Registered Rep.: You've added value stocks to your portfolio — rare for a technology fund. Why?

Ryan Jacob: Investors in our sector are so short-term oriented that it causes certain companies to trade well below what we think the intrinsic value is. It adds to our performance, and also gives us a little more diversity and downside protection.

RR: What other changes have you made since the tech wreck?

RJ: We used to have very low turnover relative to our peers; now we're above average. We've taken criticism for it, but I think we're in one of the sectors where turnover is a good thing. Things change very quickly, so it's a way to minimize volatility, as well as take profits and cut losses sooner. We also used to own 20 to 30 stocks, but now we own 40 to 50 stocks. It's another way to mitigate volatility, and manage risk better.

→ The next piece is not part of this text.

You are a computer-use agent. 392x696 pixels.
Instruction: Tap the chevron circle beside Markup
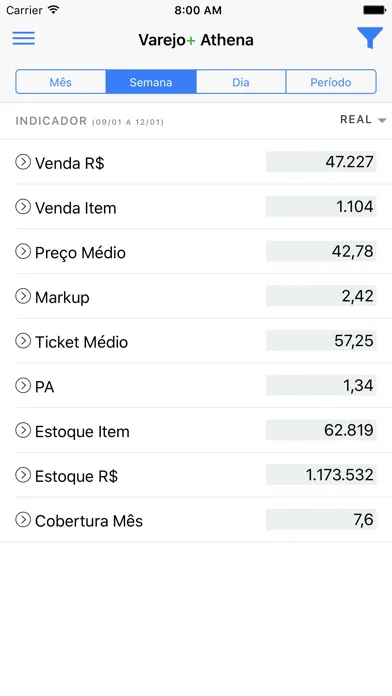(x=23, y=296)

RR: What do you look for in a stock?

RJ: On the growth side, we look at companies that operate in very large markets, in businesses with barriers to entry, that are expanding their market share and that have well-run management teams. On the value side, companies that have a lot of cash relative to market capitalization, trade at very low price to sales and have a unique product or technology.

RR: What are you buying now?

RJ: Our largest holding is Sohu.com, the second largest Internet portal in China; it's trading a little bit cheap. Google's probably right behind Sohu. We think Google — even though the stock has done relatively well — is very reasonably priced.

RR: For the No. 1 tech fund, your flows aren't that impressive. What gives?

RJ: When you're looking at mutual fund flows, I think it's less about your individual performance and more (especially with sector funds) about whether your sector is in or out of favor. Among the S&P sub-sectors last year, the second worst performer was technology.